Lucerne / LUCERNE FESTIVAL / KKL Luzern / tel +41 41 226 44 80 / ticketbox@lucernefestival.ch / www.lucernefestival.ch
Gabriel Fauré Pelléas et Mélisande op. 80 (Suite) Ernest ChaussonPoème de l’amour et de la mer op. 19 Richard Wagner Wesendonck-Lieder Maurice RavelMa mere l’oye (Suite) Conductor Matthias Pintscher/ SopranoYvonne Naef
“Eros” is the theme of the summer 2010 LUCERNE FESTIVAL, and this concert focuses in particular on the topic of unrequited or forbidden love, as in Wagner’s Wesendonck-Lieder, which he composed on poems by Mathilde Wesendonck in 1857/1858 while in exile in Switzerland. Wagner met his muse Mathilde in 1852; she was the wife of Otto Wesendonck, a well-to-do silk merchant who supported Wagner financially and creatively. A deep friendship developed between Mathilde and the composer, soon accompanied by unfulfilled longing for one another. Wagner’s settings of her poems form a musical monument to his love, and his final opera, Tristan und Isolde, was also inspired by Mathilde and by the love-triangle involving both Wesendoncks. The situation remained unresolved until Wagner’s wife Minna intercepted a letter from Wagner to Mathilde, resulting in a breach in the relationship.
Ernest Chausson was a great admirer of Wagner. Chausson composed his Poème de l’amour et de la mer op. 19 between 1882 and 1982 on the poems “La fleur des eaux” and “La mort de l’amour” by his friend Maurice Bouchor. A song cycle for soprano and orchestra, the composition consists of two parts with an orchestral interlude, and it was premiered on 21 February 1893 in Brussels.
In Gabriel Fauré’s Pelléas et Mélisande op. 80, the subject is the ill-fated love of the two title figures. The suite, about 20 minutes long, has a dramatic structure and was performed for the first time in 1901. Mélisande marries Golaud, a Breton prince. In his absence, however, she falls in love with his brother, Pelléas, who returns the sentiment. As Golaud returns and discovers the secret love between his wife and his brother, he proceeds to kill first Pelléas and then Mélisande.

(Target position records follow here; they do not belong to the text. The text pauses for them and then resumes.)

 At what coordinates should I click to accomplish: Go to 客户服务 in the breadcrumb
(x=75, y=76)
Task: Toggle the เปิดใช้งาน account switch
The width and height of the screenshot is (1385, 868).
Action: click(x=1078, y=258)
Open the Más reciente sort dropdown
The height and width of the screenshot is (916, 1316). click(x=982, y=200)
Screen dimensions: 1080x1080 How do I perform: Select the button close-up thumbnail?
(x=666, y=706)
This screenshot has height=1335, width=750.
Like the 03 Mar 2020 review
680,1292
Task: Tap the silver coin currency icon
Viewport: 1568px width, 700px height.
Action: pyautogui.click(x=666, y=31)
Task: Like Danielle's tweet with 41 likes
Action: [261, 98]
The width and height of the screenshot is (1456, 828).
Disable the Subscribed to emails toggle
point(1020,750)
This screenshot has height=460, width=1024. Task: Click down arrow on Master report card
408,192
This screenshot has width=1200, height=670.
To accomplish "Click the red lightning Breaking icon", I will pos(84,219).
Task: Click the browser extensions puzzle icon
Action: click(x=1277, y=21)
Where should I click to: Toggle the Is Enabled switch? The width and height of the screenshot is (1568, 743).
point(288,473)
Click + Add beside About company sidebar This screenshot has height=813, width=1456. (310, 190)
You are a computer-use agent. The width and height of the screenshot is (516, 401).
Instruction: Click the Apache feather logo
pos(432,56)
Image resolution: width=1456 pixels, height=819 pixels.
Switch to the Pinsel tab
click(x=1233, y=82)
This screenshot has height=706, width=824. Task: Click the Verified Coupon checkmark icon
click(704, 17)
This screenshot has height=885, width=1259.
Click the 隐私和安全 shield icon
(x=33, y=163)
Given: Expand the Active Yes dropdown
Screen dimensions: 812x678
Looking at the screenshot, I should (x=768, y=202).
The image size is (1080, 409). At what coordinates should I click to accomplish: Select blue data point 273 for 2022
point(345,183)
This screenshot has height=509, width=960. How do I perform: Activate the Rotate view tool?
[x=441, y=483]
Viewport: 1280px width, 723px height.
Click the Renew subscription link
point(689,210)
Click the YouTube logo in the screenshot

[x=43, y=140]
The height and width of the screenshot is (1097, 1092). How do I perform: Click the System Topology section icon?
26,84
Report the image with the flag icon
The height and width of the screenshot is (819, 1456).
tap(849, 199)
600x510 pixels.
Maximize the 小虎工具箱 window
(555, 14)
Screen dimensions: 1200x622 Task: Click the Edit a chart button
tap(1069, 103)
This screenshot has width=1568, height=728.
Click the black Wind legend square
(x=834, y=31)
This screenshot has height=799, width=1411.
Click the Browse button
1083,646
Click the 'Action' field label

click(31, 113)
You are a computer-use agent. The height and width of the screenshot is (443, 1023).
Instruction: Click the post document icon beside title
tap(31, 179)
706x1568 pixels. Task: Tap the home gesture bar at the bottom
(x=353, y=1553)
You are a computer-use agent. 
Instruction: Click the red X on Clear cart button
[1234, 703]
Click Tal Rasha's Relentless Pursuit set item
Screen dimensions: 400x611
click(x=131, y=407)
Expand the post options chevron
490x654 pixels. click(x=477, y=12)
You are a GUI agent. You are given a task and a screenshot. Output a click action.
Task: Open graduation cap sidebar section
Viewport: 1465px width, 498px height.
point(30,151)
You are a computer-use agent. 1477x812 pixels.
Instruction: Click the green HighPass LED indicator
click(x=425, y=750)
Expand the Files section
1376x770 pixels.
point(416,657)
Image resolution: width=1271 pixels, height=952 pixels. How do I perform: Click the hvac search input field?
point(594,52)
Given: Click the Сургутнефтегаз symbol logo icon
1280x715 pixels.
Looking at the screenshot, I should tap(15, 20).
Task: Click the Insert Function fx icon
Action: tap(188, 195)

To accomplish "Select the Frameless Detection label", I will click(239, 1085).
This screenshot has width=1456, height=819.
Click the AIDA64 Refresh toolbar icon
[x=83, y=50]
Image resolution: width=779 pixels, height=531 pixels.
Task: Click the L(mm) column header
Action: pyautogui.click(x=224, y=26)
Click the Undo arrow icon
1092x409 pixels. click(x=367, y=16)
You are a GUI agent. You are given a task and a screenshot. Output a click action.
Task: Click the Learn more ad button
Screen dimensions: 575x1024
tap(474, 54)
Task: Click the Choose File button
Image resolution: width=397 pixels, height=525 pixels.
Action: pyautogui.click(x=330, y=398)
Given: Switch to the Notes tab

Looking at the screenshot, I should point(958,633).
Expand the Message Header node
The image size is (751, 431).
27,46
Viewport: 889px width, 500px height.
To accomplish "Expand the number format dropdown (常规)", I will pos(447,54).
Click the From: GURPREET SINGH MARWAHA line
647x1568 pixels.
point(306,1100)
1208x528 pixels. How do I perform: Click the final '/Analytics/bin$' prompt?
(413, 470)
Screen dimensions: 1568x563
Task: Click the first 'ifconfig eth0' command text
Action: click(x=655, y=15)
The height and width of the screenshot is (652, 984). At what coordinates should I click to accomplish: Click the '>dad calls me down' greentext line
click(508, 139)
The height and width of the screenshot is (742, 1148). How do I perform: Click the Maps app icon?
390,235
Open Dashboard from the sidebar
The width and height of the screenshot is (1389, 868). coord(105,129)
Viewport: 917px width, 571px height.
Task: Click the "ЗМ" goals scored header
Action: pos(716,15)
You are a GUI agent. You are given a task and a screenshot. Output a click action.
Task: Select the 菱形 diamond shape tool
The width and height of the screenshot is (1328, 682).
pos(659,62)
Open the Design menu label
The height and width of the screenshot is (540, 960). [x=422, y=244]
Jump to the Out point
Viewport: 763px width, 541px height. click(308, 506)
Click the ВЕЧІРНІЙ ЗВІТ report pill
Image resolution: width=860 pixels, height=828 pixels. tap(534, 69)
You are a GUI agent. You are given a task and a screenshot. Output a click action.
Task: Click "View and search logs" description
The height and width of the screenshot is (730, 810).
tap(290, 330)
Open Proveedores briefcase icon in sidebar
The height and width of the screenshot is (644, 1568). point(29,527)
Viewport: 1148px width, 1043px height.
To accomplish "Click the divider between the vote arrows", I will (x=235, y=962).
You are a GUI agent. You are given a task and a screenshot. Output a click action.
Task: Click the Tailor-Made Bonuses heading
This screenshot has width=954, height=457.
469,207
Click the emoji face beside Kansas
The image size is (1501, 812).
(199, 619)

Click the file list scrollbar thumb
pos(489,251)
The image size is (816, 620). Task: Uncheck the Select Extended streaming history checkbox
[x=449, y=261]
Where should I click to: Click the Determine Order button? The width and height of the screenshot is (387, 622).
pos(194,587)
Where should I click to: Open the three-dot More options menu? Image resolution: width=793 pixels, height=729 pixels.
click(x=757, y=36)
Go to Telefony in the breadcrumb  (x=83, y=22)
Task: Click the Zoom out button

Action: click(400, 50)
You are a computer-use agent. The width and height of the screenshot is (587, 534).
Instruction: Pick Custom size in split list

Maurice Ravel’s Ma mère l’oye has a more romantic tone. The suite, premiered in Paris in 1911, is an orchestral version of the four-hand piano piece that Ravel composed in 1908 for the children of some Polish friends. The five movements of the concert suite relate five fairy tales: Sleeping Beauty, Tom Thumb, Laideronette Empress of the Pagodas, Beauty and the Beast and the Fairy Garden.
Matthias Pintscher, who conducts the concert, has a special relationship with the MCO: in 2006 Pintscher was "composer-in-residence" at the LUCERNE FESTIVAL and the MCO played the world premiere performance of his Transir for Flute and Chamber Orchestra. This year’s collaboration with Pintscher continues the MCO’s tradition of playing under the direction of conducting composers in Lucerne.
The concert also features the Swiss opera and concert singer Yvonne Naef, one of the best known dramatic mezzo-sopranos of the present day. She studied in Zürich, Basel and Mannheim and had her international break-through as Giovanna Seymour in a new production of Gaetano Donizetti’s Anna Bolena at the Monte Carlo opera in 1994 and as Giulietta in Offenbach’s Tales of Hoffmann at the Scala in Milan in 1995.